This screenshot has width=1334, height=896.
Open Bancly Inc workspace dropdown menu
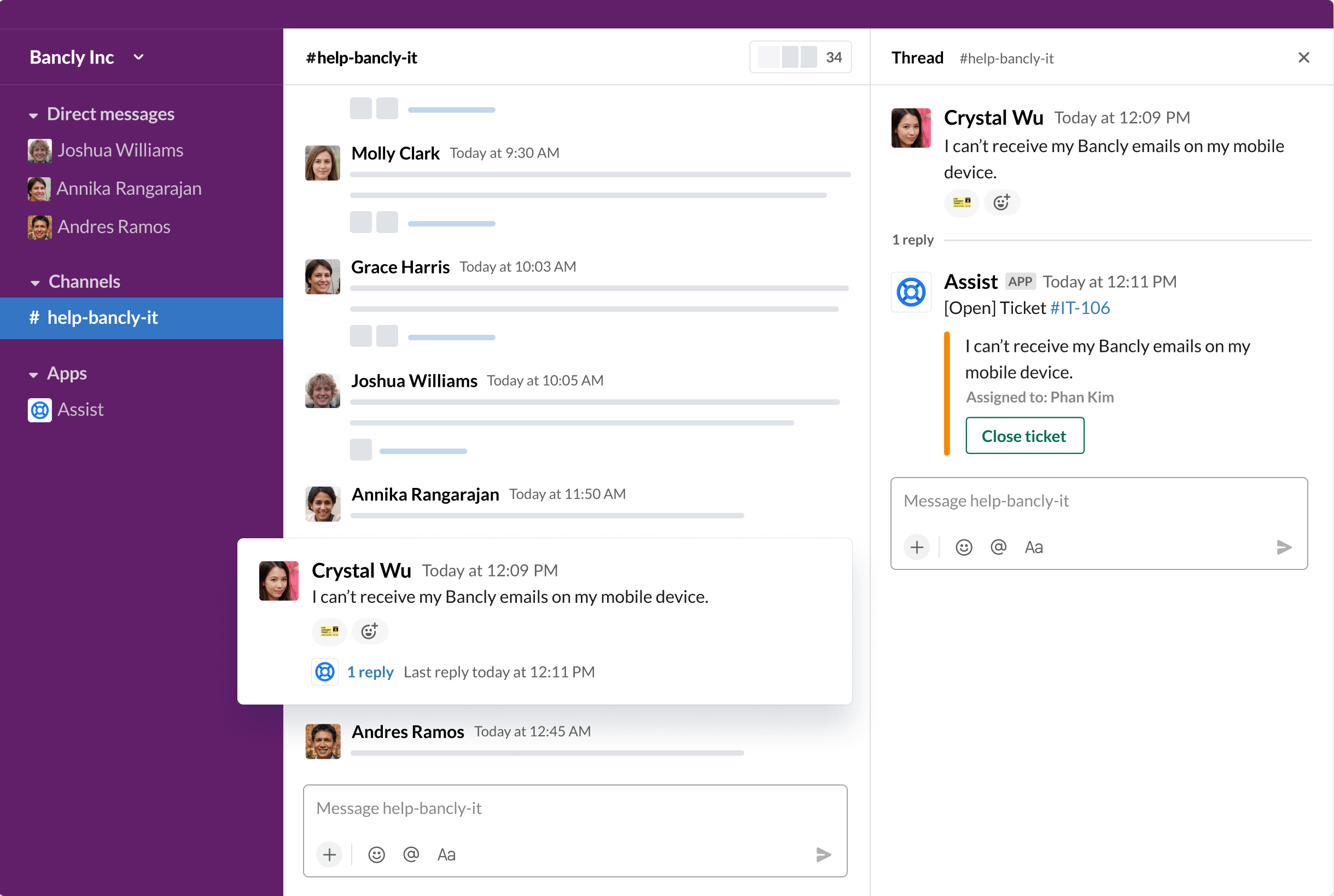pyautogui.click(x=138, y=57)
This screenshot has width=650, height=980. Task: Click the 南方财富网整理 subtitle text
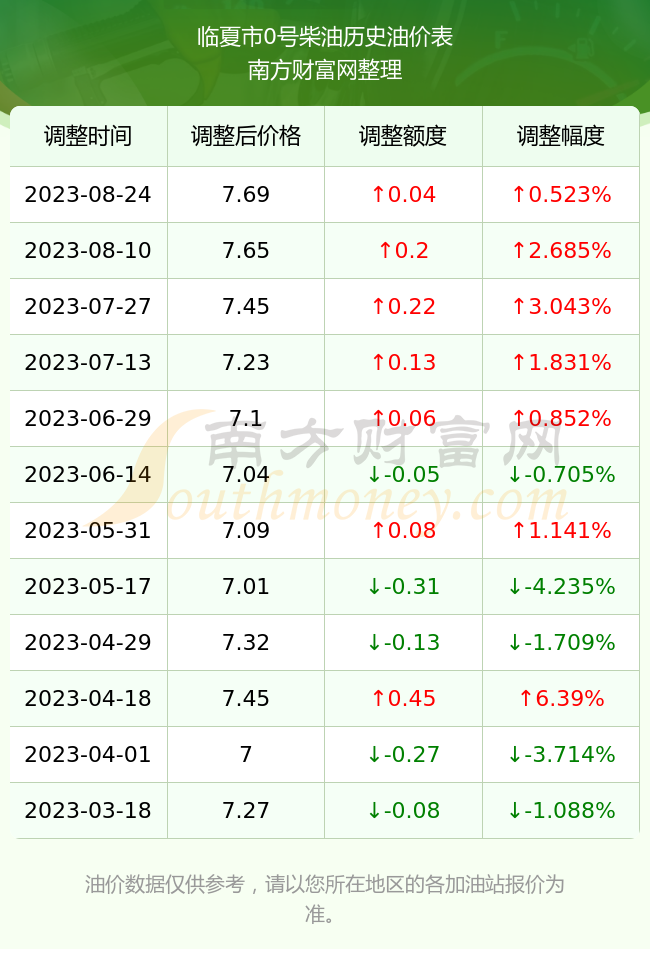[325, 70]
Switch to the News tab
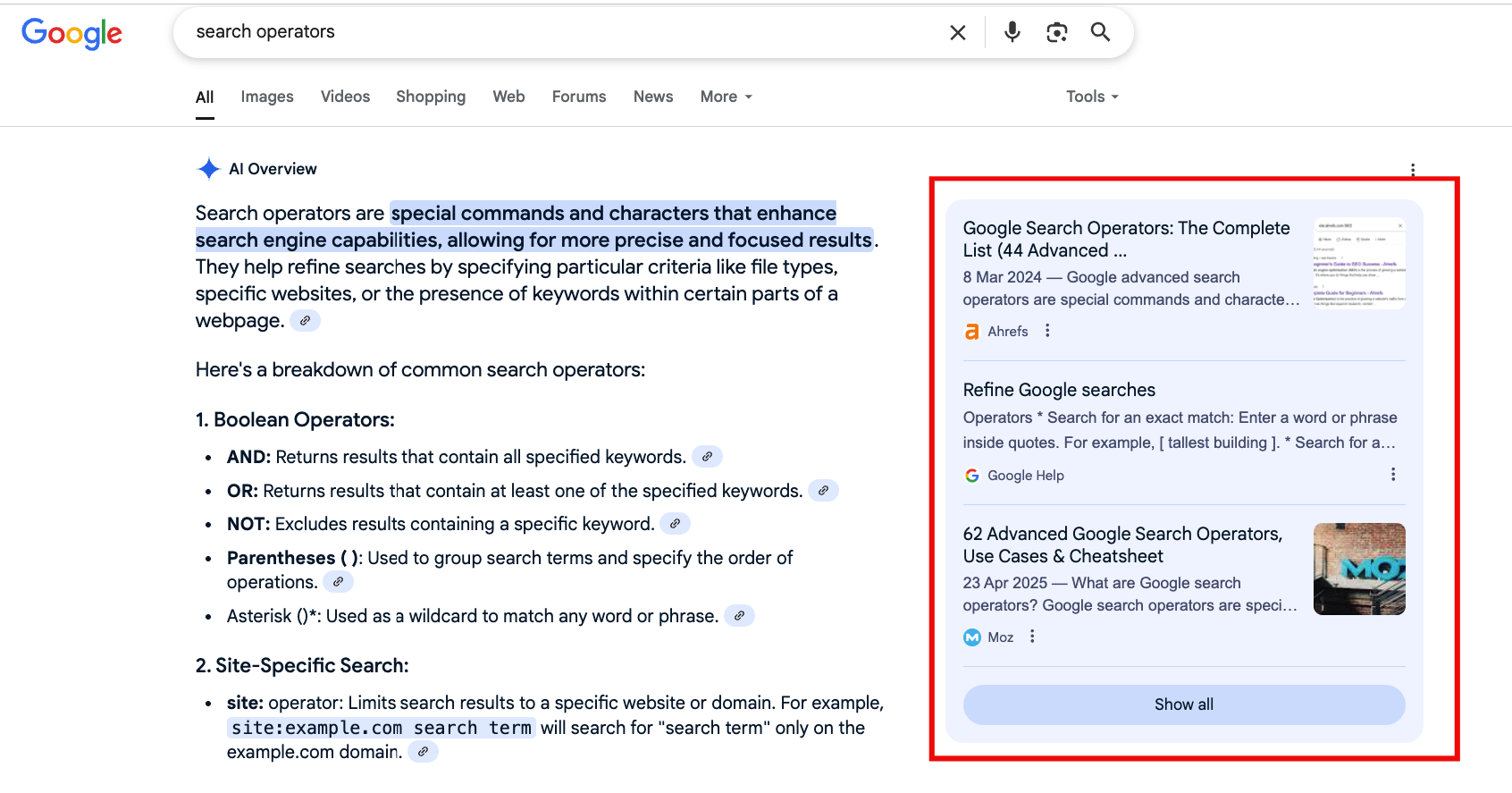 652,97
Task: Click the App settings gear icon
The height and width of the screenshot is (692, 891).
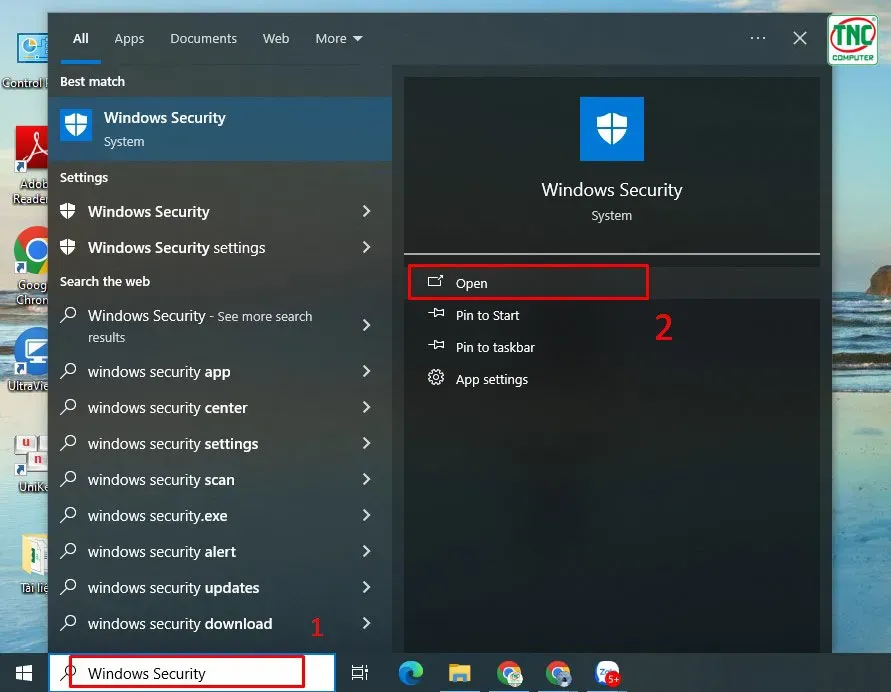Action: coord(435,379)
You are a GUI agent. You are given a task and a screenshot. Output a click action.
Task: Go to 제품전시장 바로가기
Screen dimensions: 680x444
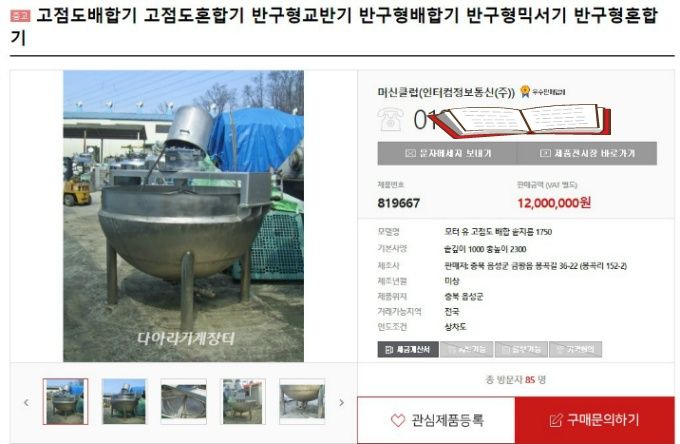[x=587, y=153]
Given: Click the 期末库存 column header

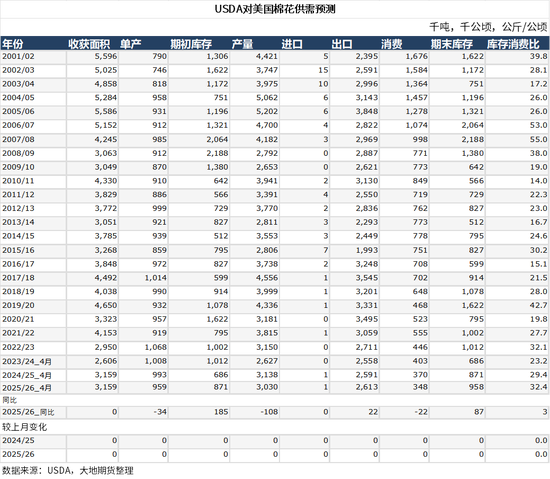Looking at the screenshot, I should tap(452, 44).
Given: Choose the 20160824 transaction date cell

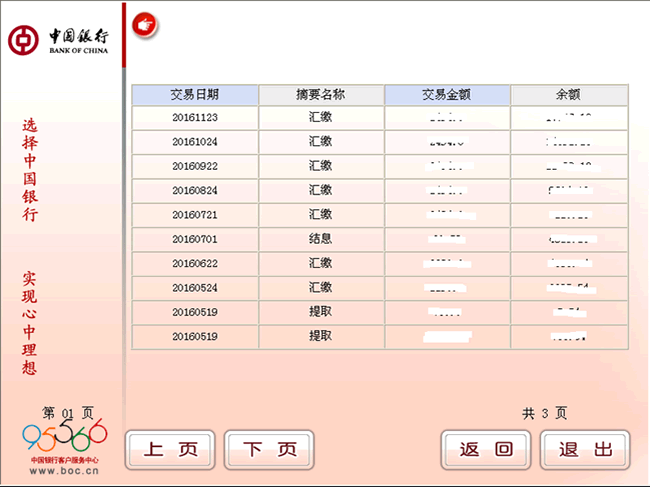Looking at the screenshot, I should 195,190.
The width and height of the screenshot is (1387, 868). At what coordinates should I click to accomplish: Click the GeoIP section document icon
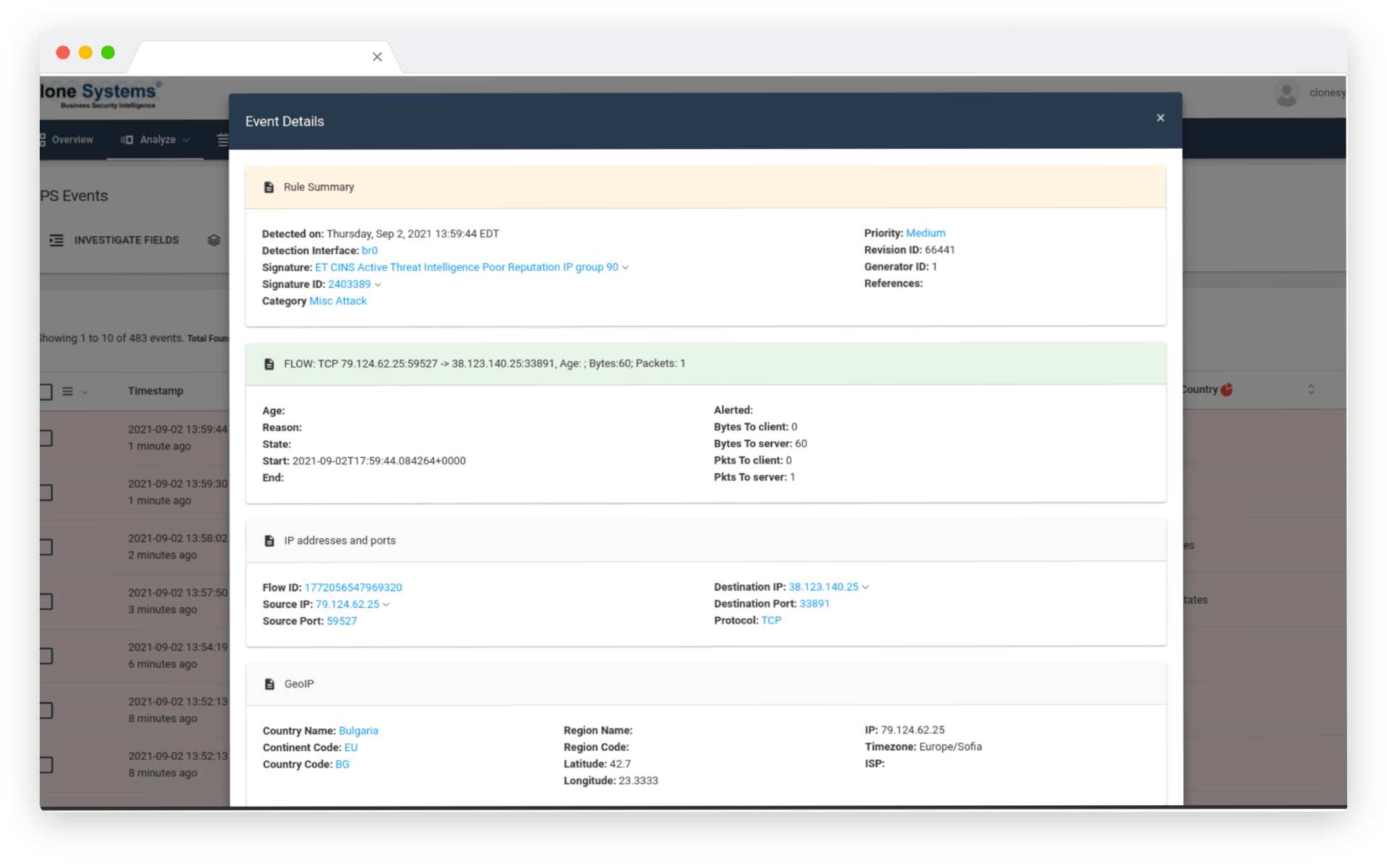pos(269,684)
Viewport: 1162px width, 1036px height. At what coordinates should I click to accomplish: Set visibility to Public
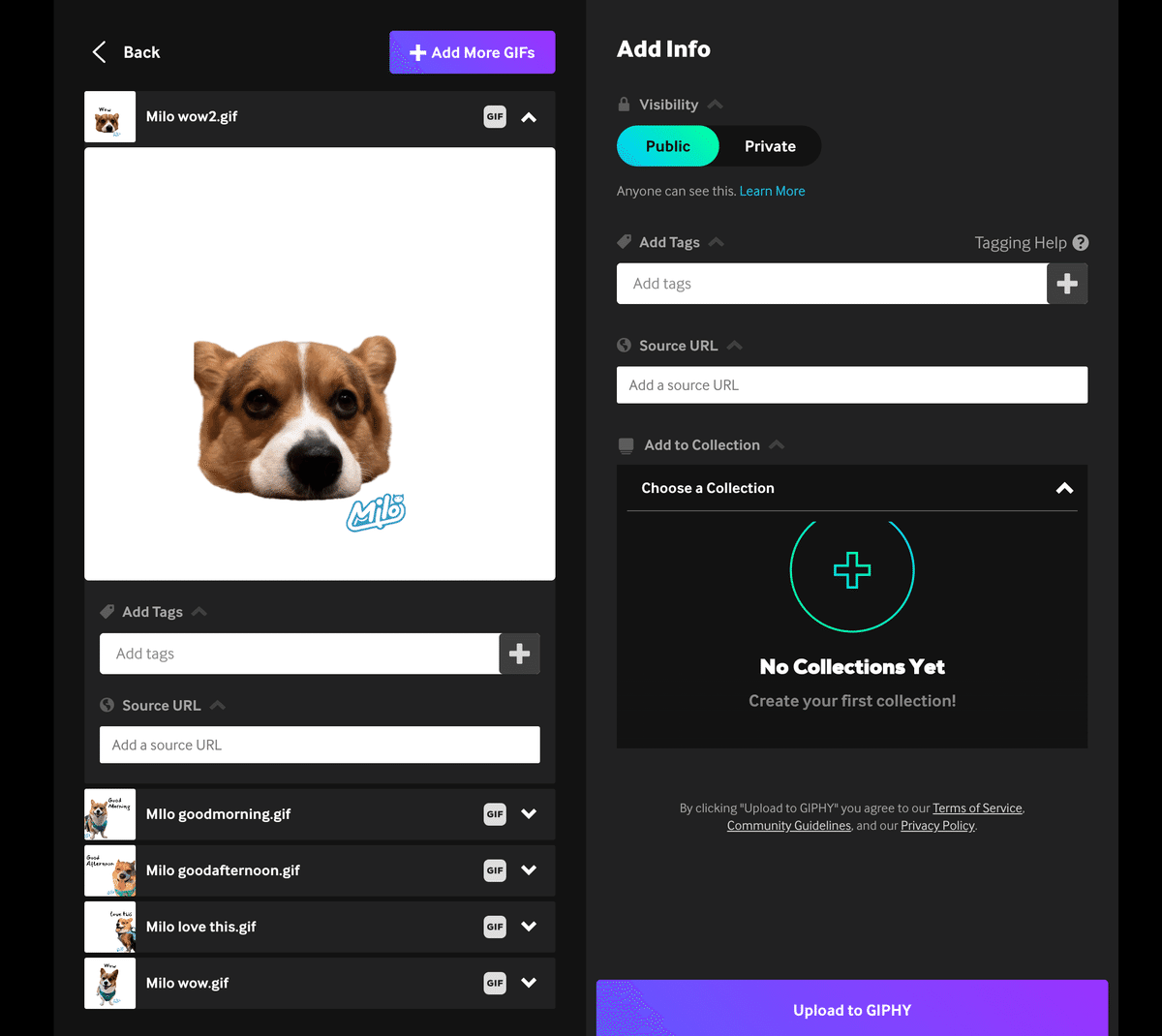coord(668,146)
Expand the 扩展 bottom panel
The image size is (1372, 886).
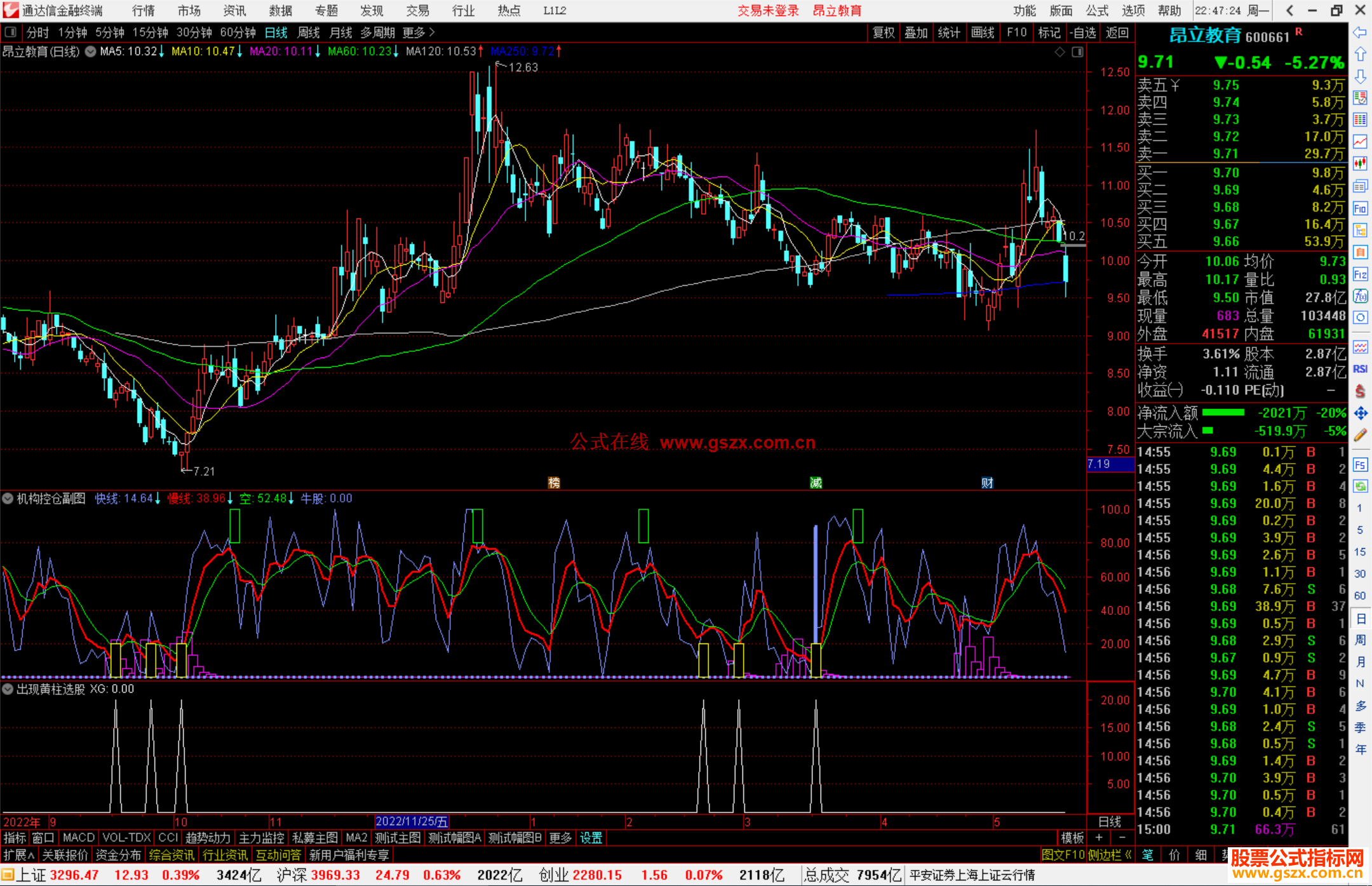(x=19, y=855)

Written task:
Please return every row above word for word, without the pictures.

Exercise solution:
This screenshot has width=1334, height=896.
Open Bancly Inc workspace dropdown menu
pyautogui.click(x=138, y=57)
This screenshot has width=650, height=980. Task: Click the 南方财富网整理 subtitle text
[325, 70]
Switch to the News tab
 652,97
Task: Click the App settings gear icon
The height and width of the screenshot is (692, 891).
Action: coord(435,379)
You are a GUI agent. You are given a task and a screenshot. Output a click action.
Task: Go to 제품전시장 바로가기
Screen dimensions: 680x444
[x=587, y=153]
Given: Click the 期末库存 column header

Looking at the screenshot, I should tap(452, 44).
Given: Choose the 20160824 transaction date cell

Looking at the screenshot, I should 195,190.
The width and height of the screenshot is (1387, 868). At what coordinates should I click to accomplish: Click the GeoIP section document icon
pos(269,684)
Viewport: 1162px width, 1036px height. At what coordinates should I click to accomplish: Set visibility to Public
coord(668,146)
Expand the 扩展 bottom panel
The image size is (1372, 886).
(x=19, y=855)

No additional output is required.